Organizations and activities: Various nonprofit organizations and government appointments over the years.

Top three issues:

1. The health, safety and wellbeing of all Mainers is my number one priority. It’s imperative that we protect our endangered environment in an age of climate change. Coastal flooding, warming and acidified waters, and other changes may affect Mainer’s very livelihoods and their property. We need to plan ahead to prevent disasters from occurring, and have well thought out follow-up plans for emergencies.

2. I will work hard to ensure that every Maine student receives a high quality K-12 education, and that an affordable college education is available to each and every one of them. I want us to provide the most up-to-date technical education for all students, so they’re prepared for the jobs of the future.

3. We must keep our property tax burden low for everyone, but especially our vulnerable seniors. The governor’s plans to end the income tax would do the exact opposite. It would shift the burden of taxation to property owners, rather than having wealthier Mainers pay their fair share.

Why are you seeking elected office?

I will work hard on the issues that all Mainers care about: A quality education for all students, protecting our environment and our health and safety, keeping our property tax burden low, and creating the space for innovative businesses and industries with new technologies to develop here in Maine.

I support the ballot measures to establish a 3 percent tax on household income over $200,000 to support our schools, to require specific background checks for gun sales and transfers, to increase the minimum wage to $12 per hour by 2020, and to establish statewide ranked-choice voting. I intend to advocate for them. I also want to bring back last session’s solar bill, which is vitally important to Maine’s energy future. I’ve supported South Portland’s move toward solar with our proposed solar energy farm.
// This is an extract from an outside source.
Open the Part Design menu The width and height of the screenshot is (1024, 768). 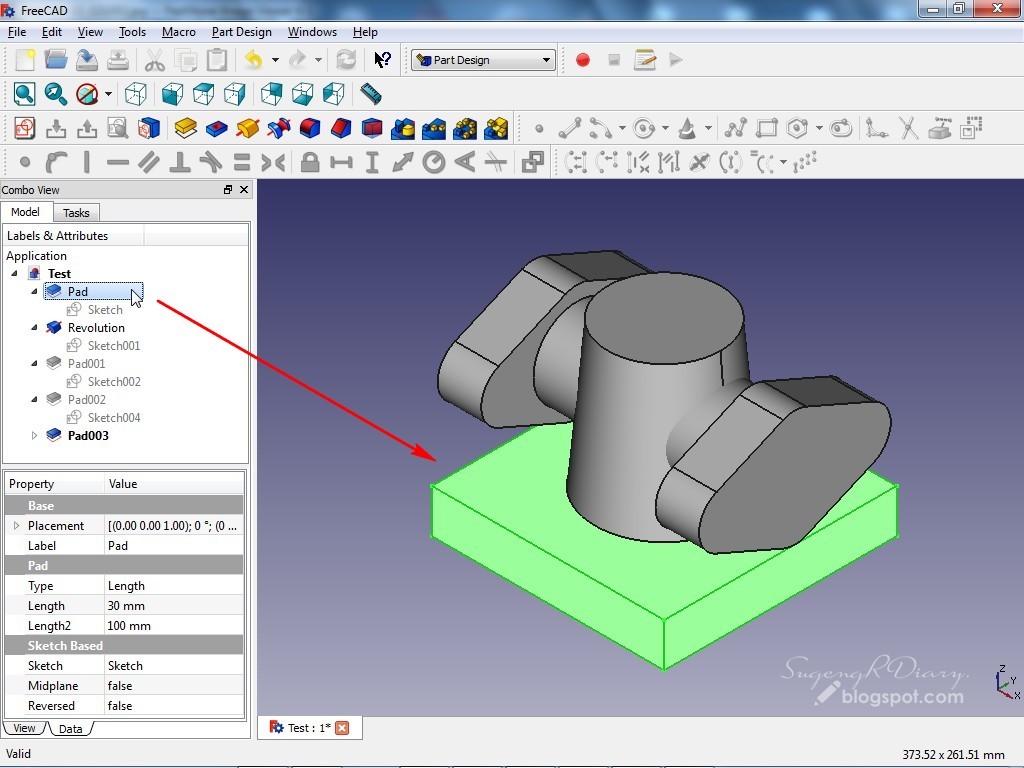tap(241, 31)
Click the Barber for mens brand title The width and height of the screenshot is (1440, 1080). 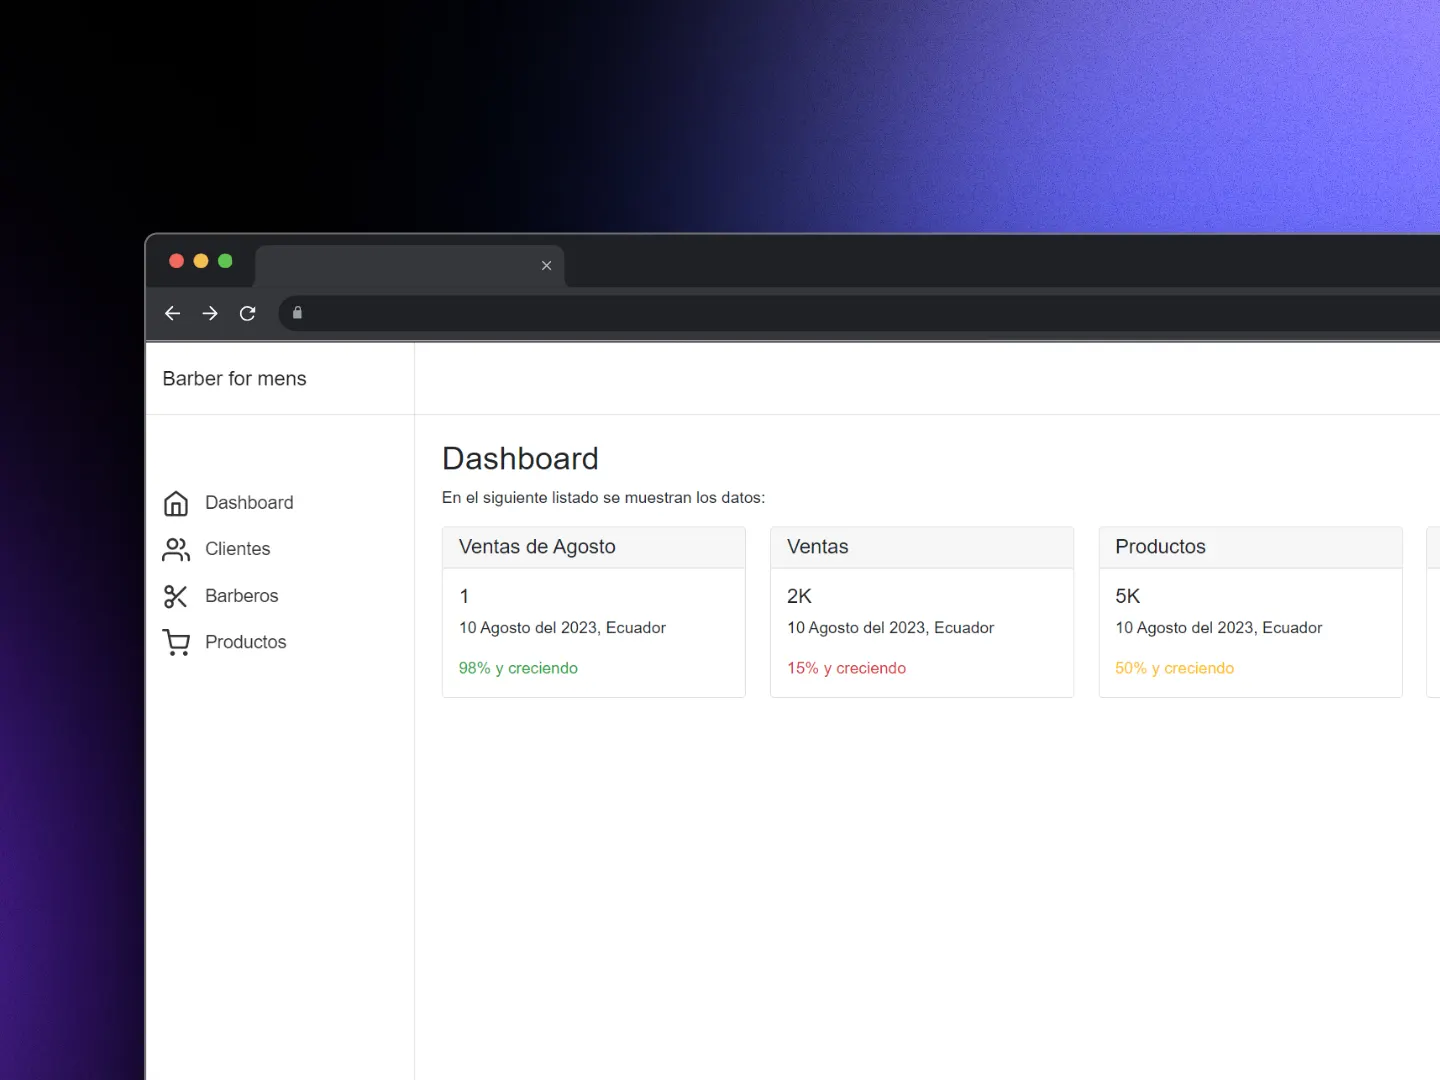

I’ve been endorsed by the Sierra Club, the Maine People’s Alliance, the Maine Education Association, and the Maine State Employees Association, Local 1989 / SEIU. More endorsements are forthcoming.

If you could change one thing about the state or your legislative district, what would it be and how would you do it?

I would change governors. That would have the greatest positive impact on the lives of all Mainers. I’m calling on the governor to resign now or I will work for his removal from office in the Legislature. As the Washington Post said in a recent editorial: “A three ring binder has now exposed the three-ring circus of unhinged racism and ravings that are the hallmarks of Maine’s governor, Paul LePage.”